Thursday, January 7, 2010

Concept: The Virtual Book Display



Still smitten by Hugo Cabret, I got this book for my daughter in law, an elementary school teacher. She saw possibilites for class read-alouds using a projector to show each page as she read. And I, imagining display possiblities for my library, assembled a variety of stuff from around the house. (Click picture for closer look)...a set of keys from an old jewelry box. A wooden artist's hand model. An old pocket watch. The pendulum from a family heirloom clock ... and the back view of the clock itself. Stories enter our minds and stir up all sorts of things, and this book is dandy for stimulating the subconscious and letting you dream.
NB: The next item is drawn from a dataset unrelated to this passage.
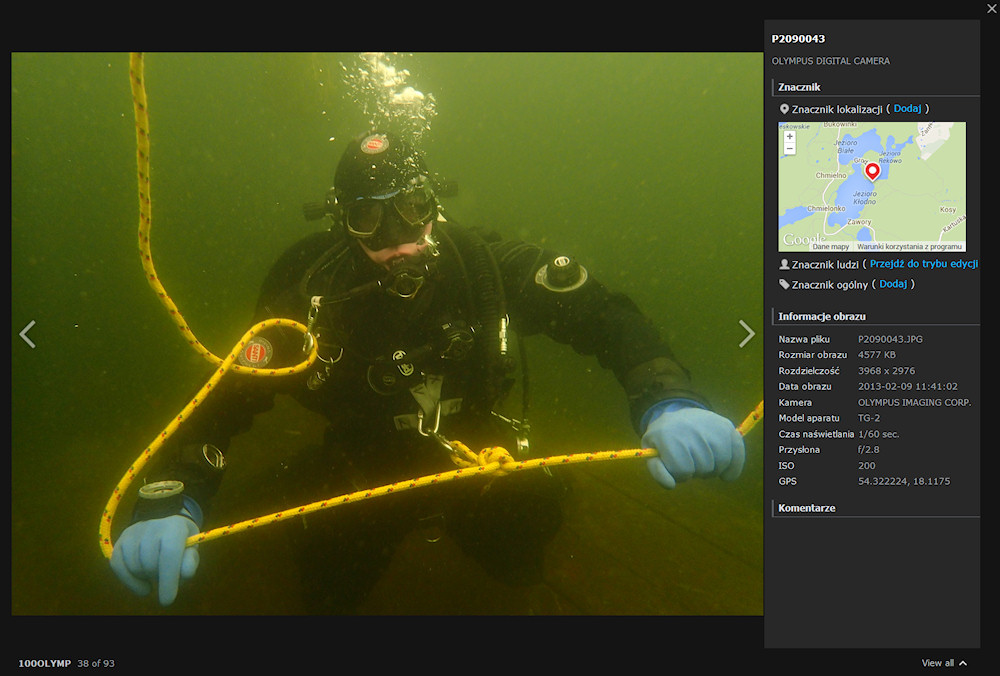1000x676 pixels.
Task: Expand View all thumbnails chevron
Action: coord(963,663)
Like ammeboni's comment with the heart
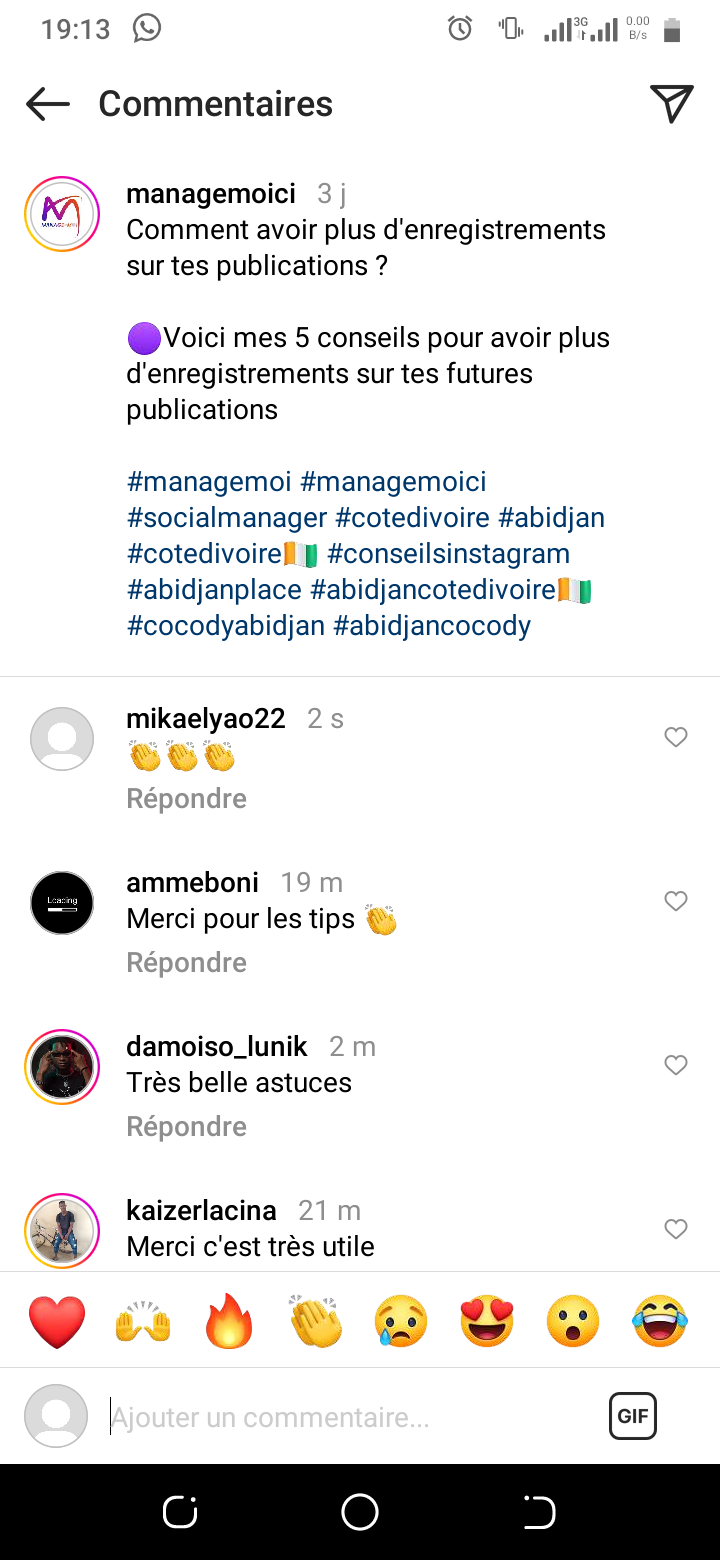 (676, 902)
Like sitting in a theater watching a soundless movie, you enter the story. What if you were alone like Hugo? What about the old man and his mysterious past? The reader wants to walk invisibly through this story, seeing it all. Thankfully the reader can. I love this book.
Maybe our library will do virtual displays like this on our website: illustrated book reviews with a bit of whimsey to convey the enjoyment (hopefully contagious) we found in a particular book,

Friday, November 6, 2009

Gave My Heart to Hugo


I just love the no-longer-new 2007 book The Invention of Hugo Cabret. Read it, please! It's a thick heavy graphic novel featuring artwork reminiscent of Chris Van Allsburg. The story is both very inventive and based on historical fact. There is fictional Hugo, living alone in the walls of a Paris train station, winding twenty-seven clocks every day. Why is he there and how does he live? Who is the mysterious old man in the toy booth? Georges Melies - the old man - is based on historical fact. So really you have is a nice historical-graphic-novel. What I love is how author Brian Selznick morphs from pages of his exquisite narrative drawings to pages of storytelling text. You barely notice the transition from one medium to the other. For this visual feast to become an audiobook would take vast amounts of skilled description. Oh, and don't miss the flash player presentation of the book on their website.